- [Work to be completed]: Copying rule for the data below: take the line containing "Task: Click the search magnifier icon" and every line after it to the end, exactly, and drop all pictures.

- [Source data]:
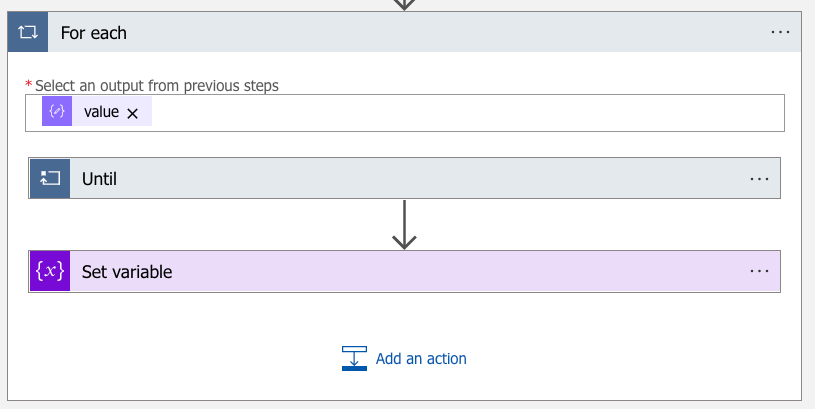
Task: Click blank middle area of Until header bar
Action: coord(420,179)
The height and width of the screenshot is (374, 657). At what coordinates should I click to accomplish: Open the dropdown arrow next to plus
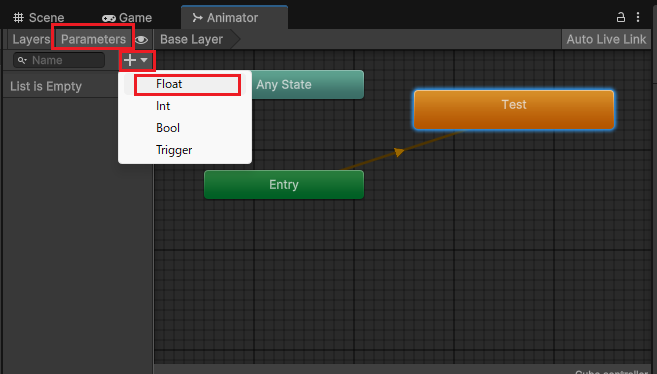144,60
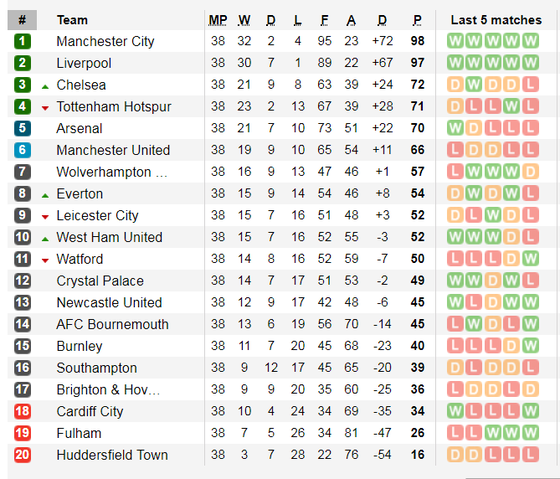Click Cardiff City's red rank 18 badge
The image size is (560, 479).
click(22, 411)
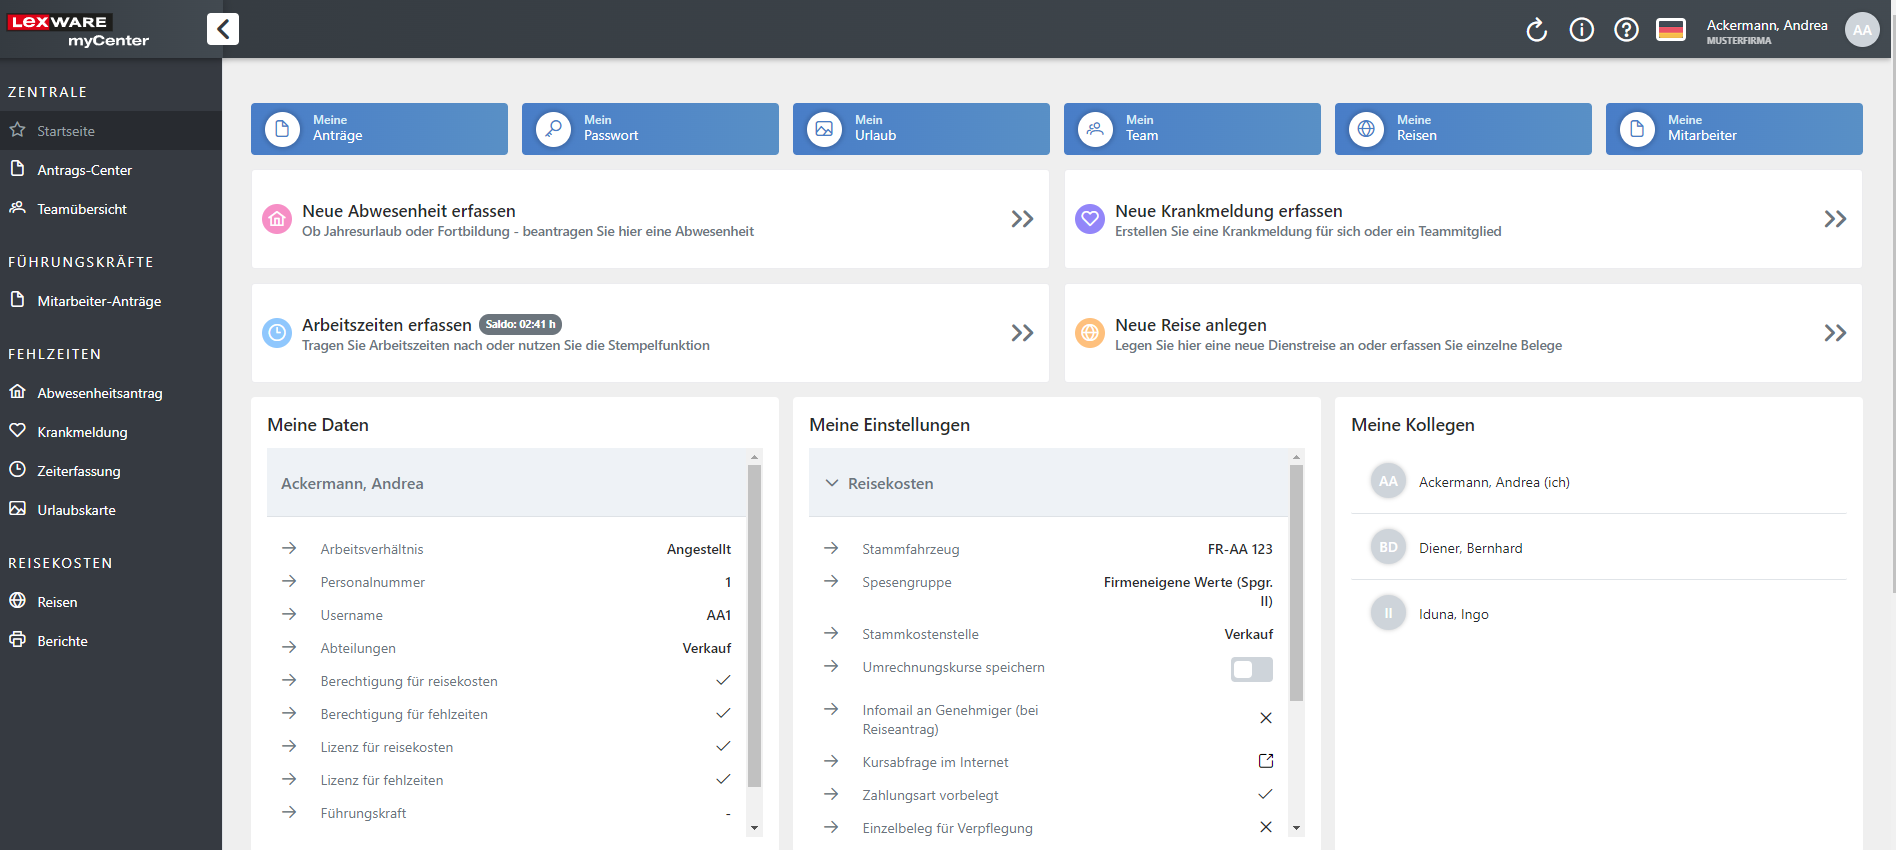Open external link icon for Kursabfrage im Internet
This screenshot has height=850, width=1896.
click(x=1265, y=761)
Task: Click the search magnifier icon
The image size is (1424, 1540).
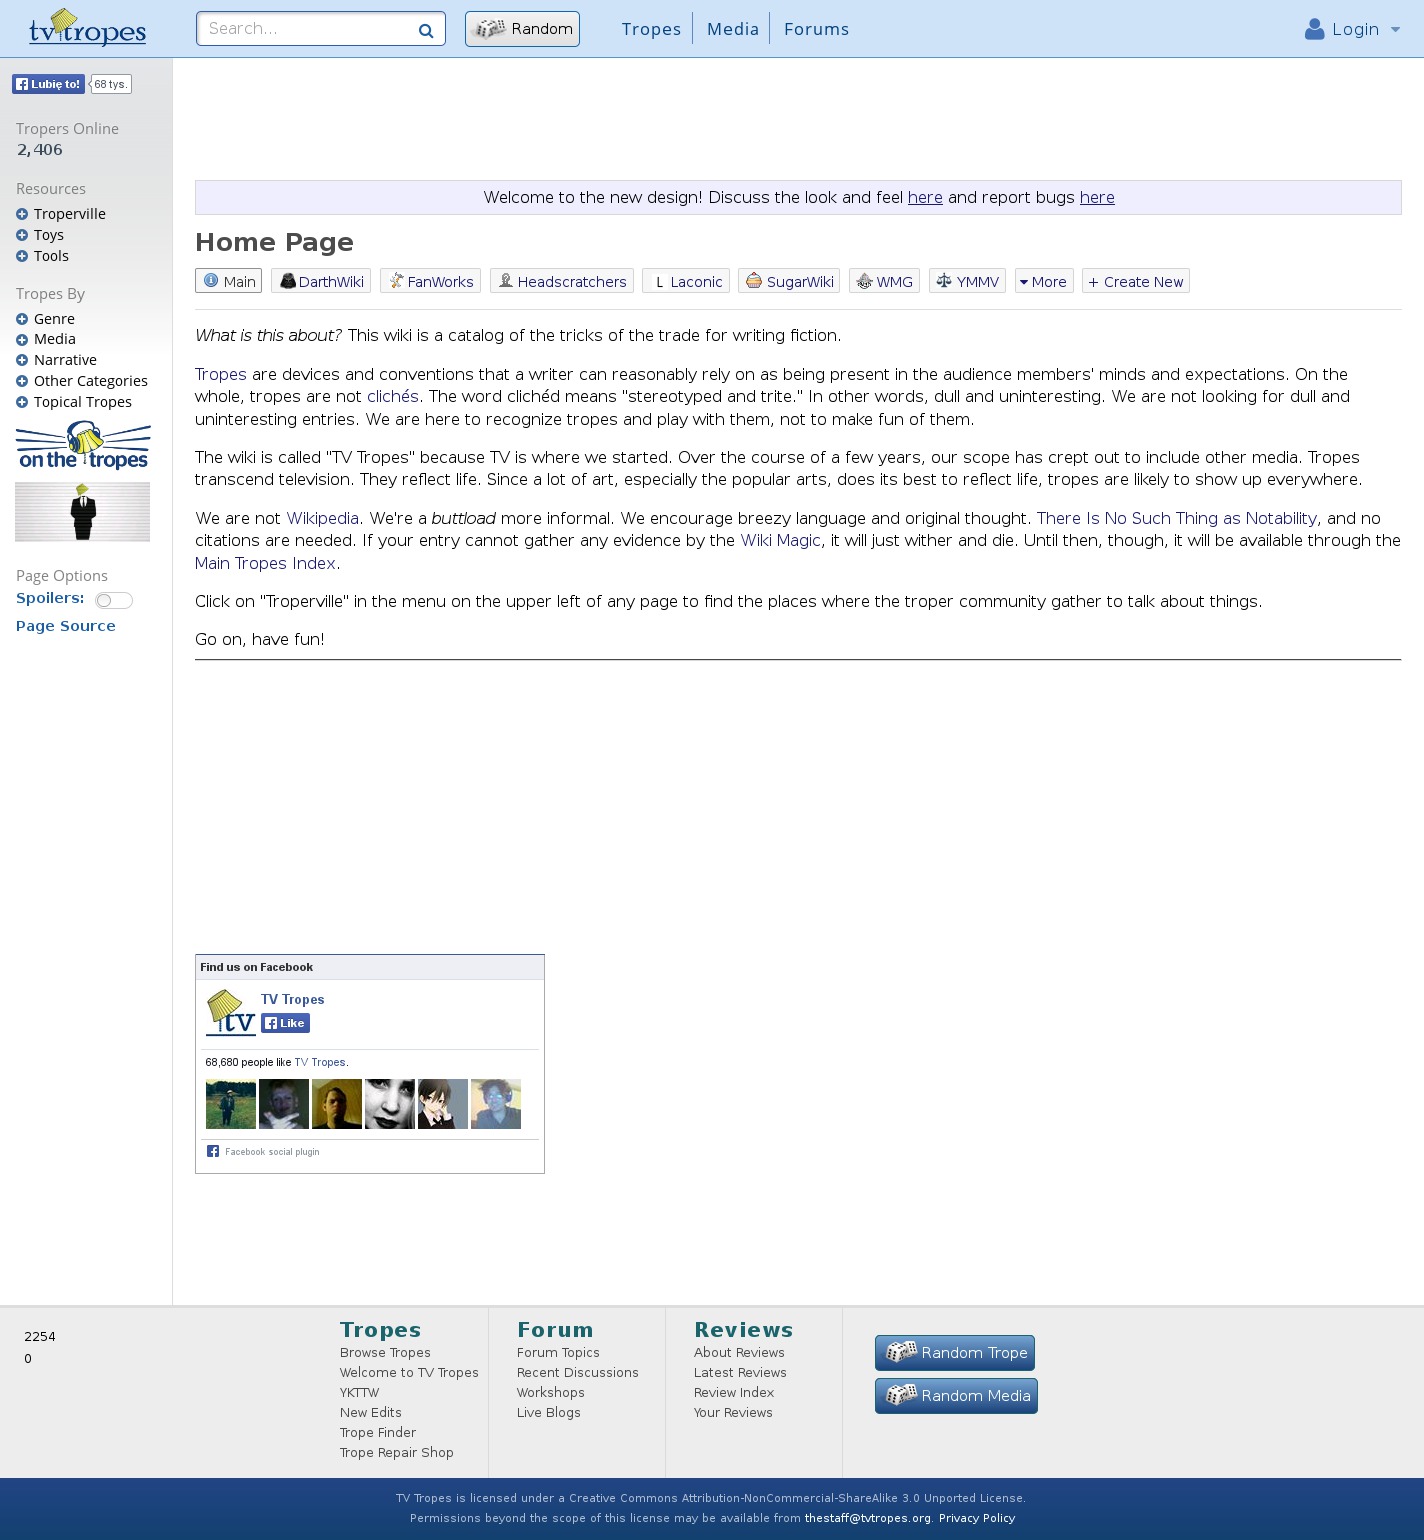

- [Task result]:
Task: Click the search magnifier icon
The image size is (1424, 1540).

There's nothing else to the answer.